### Entries shown
■ ■ ■ ■

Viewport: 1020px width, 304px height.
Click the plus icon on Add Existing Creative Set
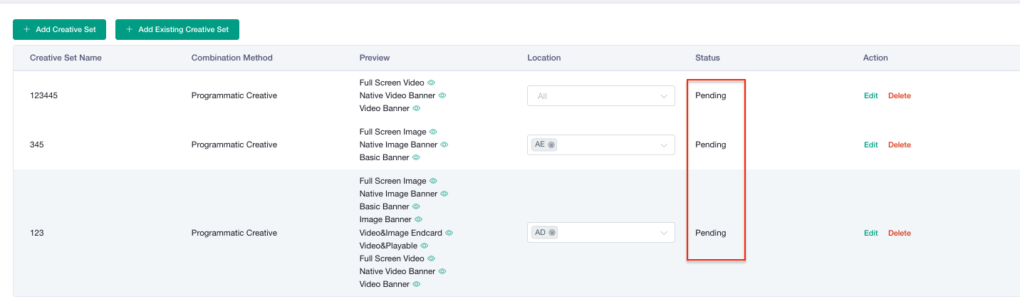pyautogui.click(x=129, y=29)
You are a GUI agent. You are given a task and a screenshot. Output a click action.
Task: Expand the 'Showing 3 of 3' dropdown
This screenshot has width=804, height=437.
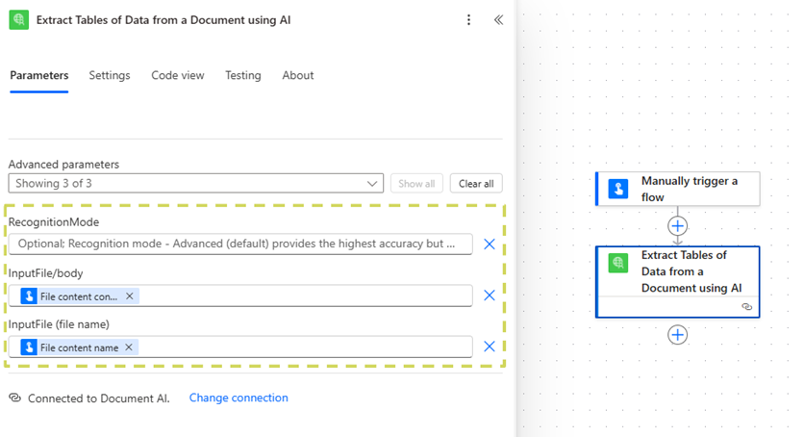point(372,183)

■ ■ ■ ■

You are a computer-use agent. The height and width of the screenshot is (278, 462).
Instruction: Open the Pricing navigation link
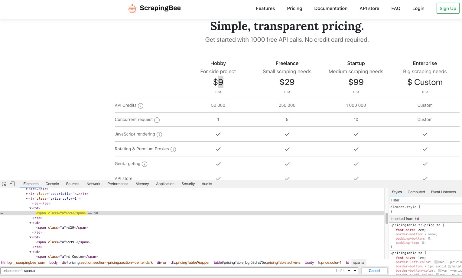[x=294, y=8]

■ ■ ■ ■

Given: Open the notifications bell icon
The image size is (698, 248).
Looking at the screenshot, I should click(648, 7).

■ ■ ■ ■

### Task brief
Examine the listing and count its lines containing the word "agent". State the count alone.

### Output
2